Hanada et al. performed CITEseq with TCRseq on tumor-infiltrating lymphocytes from fresh non-small cell lung cancer tumors, and developed a signature of neoantigen-reactive T cells that enabled the rapid identification of neoantigen-reactive TCRs on both CD4+ and CD8+ T cells. High-frequency TCR clonotype, CD39 protein expression, and high CXCL13 mRNA co-expression identified neoantigen-reactive TCRs with a success rate of 45% for CD8+ and 66% for CD4+ T cells, and led to the identification of additional HLA class-I- and class-II-restricted neoantigen-reactive TCRs.
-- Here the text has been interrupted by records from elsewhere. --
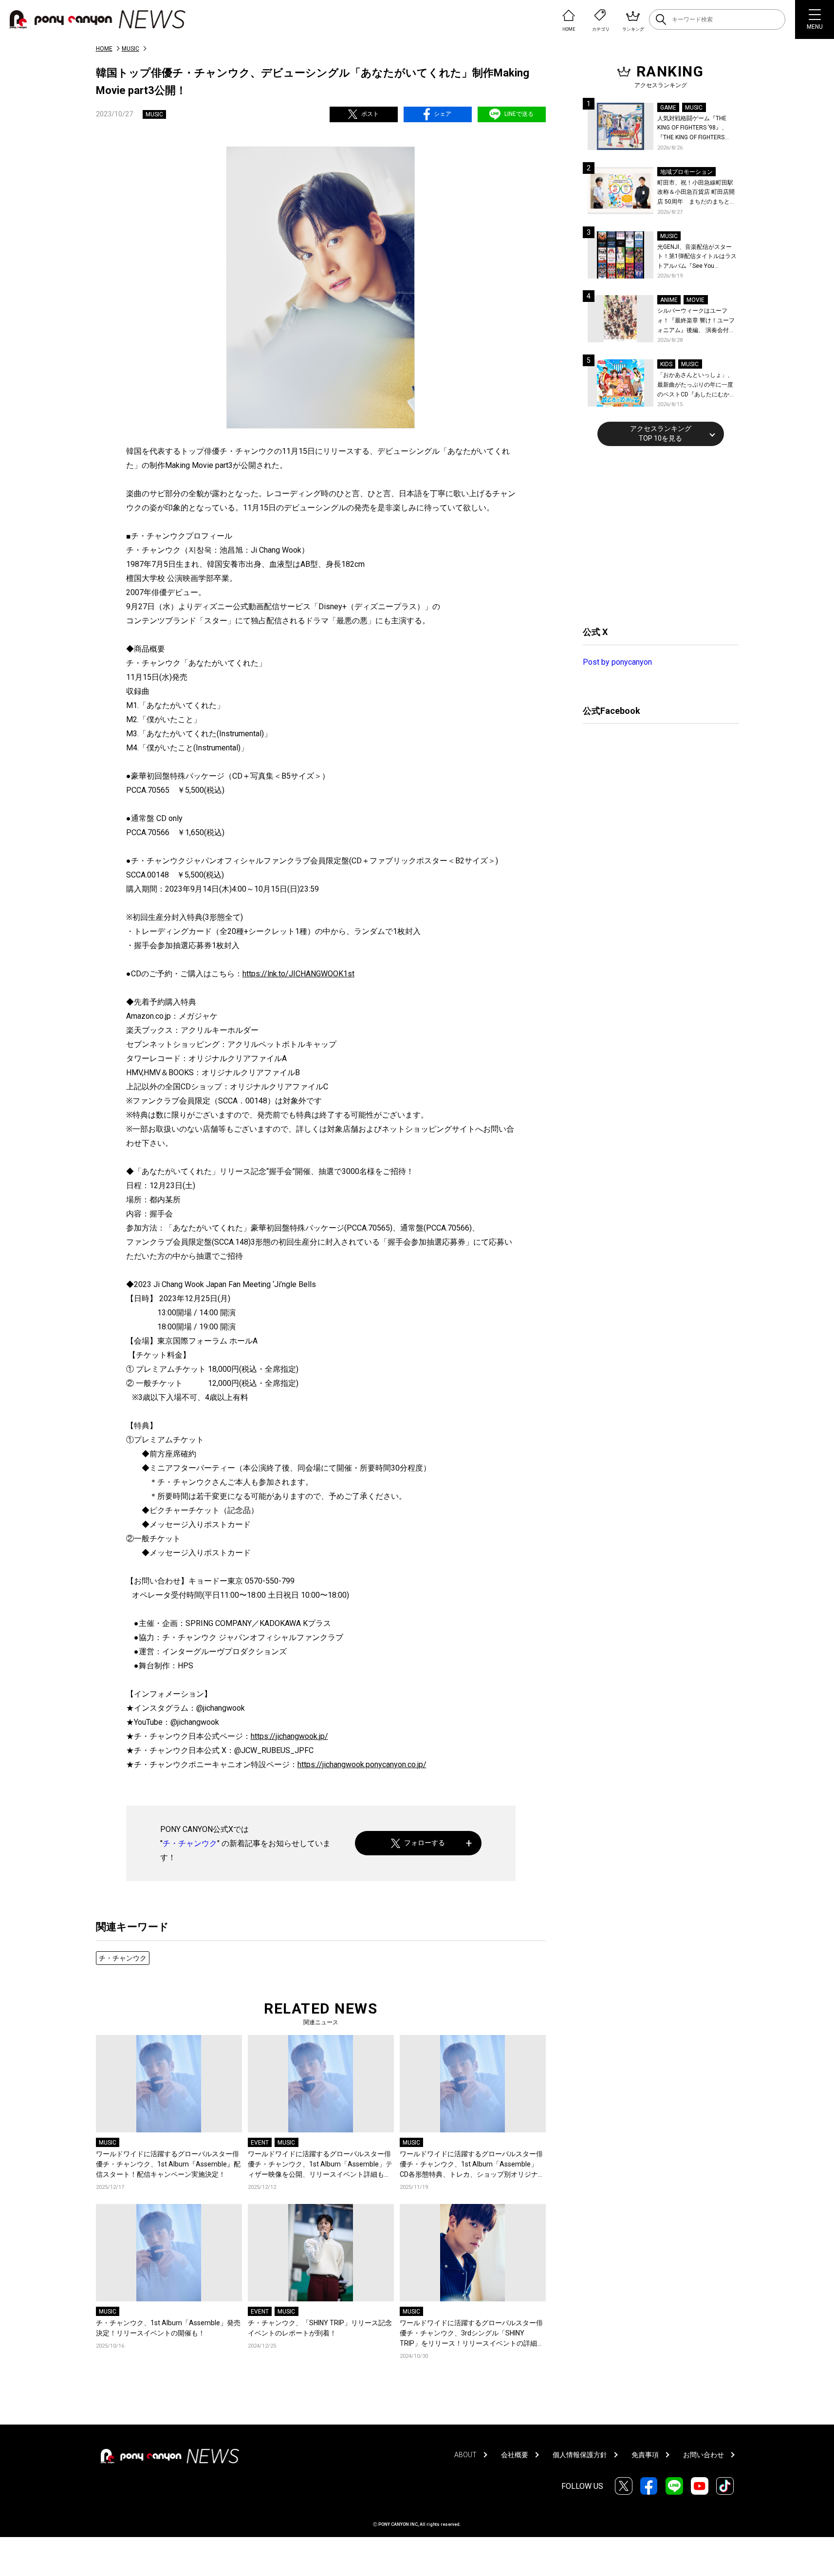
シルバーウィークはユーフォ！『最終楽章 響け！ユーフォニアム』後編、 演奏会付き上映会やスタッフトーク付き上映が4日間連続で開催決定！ (697, 321)
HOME (104, 48)
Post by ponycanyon (617, 662)
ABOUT (465, 2455)
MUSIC (130, 48)
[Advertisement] (656, 535)
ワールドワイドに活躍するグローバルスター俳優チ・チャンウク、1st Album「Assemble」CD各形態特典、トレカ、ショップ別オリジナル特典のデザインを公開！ (472, 2165)
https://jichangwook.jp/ (289, 1736)
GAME (668, 107)
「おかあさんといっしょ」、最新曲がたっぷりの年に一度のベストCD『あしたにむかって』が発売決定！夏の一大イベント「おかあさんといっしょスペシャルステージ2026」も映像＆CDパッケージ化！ (696, 385)
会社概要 (514, 2455)
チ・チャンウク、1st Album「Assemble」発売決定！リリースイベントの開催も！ (168, 2328)
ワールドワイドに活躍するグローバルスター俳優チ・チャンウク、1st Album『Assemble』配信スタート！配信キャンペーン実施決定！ (168, 2164)
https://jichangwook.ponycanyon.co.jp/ (361, 1764)
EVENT (260, 2142)
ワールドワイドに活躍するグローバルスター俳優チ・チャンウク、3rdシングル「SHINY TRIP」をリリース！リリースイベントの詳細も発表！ (472, 2334)
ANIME (669, 300)
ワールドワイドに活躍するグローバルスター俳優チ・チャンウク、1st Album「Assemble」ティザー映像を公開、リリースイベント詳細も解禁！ (320, 2165)
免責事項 (645, 2455)
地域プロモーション (686, 171)
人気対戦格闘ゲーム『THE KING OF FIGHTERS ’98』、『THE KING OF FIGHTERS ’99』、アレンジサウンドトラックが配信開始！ (696, 129)
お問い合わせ (703, 2455)
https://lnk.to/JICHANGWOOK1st (298, 973)
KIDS (666, 364)
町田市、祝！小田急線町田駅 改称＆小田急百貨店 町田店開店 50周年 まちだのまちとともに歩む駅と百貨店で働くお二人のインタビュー (696, 193)
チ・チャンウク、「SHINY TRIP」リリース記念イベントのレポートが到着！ (320, 2328)
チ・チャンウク (190, 1843)
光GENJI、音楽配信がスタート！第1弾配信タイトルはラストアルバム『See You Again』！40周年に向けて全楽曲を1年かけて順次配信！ (697, 257)
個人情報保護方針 (580, 2455)
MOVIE (695, 300)
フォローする (424, 1843)
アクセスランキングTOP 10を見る (660, 433)
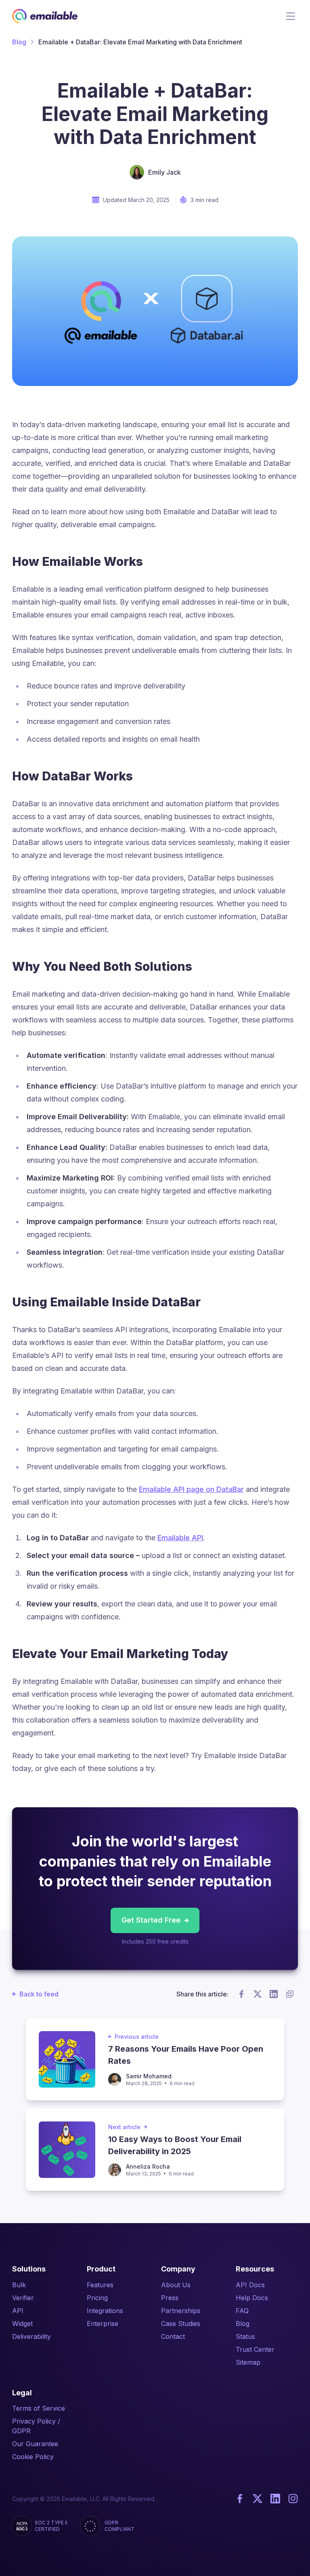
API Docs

Contributed by Shishir Pant
ABSTRACT: A common theme across multiple successful immunotherapies for cancer is the recognition of tumor-specific mutations (neoantigens) by T cells. The rapid discovery of such antigen responses could lead to improved therapies through the adoptive transfer of T cells engineered to express neoantigen-reactive T cell receptors (TCRs). Here, through CITE-seq (cellular indexing of transcriptomes and epitopes by sequencing) and TCR-seq of non-small cell lung cancer (NSCLC) tumor-infiltrating lymphocytes (TILs), we develop a neoantigen-reactive T cell signature based on clonotype frequency and CD39 protein and CXCL13 mRNA expression. Screening of TCRs selected by the signature allows us to identify neoantigen-reactive TCRs with a success rate of 45% for CD8(+) and 66% for CD4(+) T cells. Because of the small number of samples analyzed (4 patients), generalizability remains to be tested. However, this approach can enable the quick identification of neoantigen-reactive TCRs and expedite the engineering of personalized neoantigen-reactive T cells for therapy.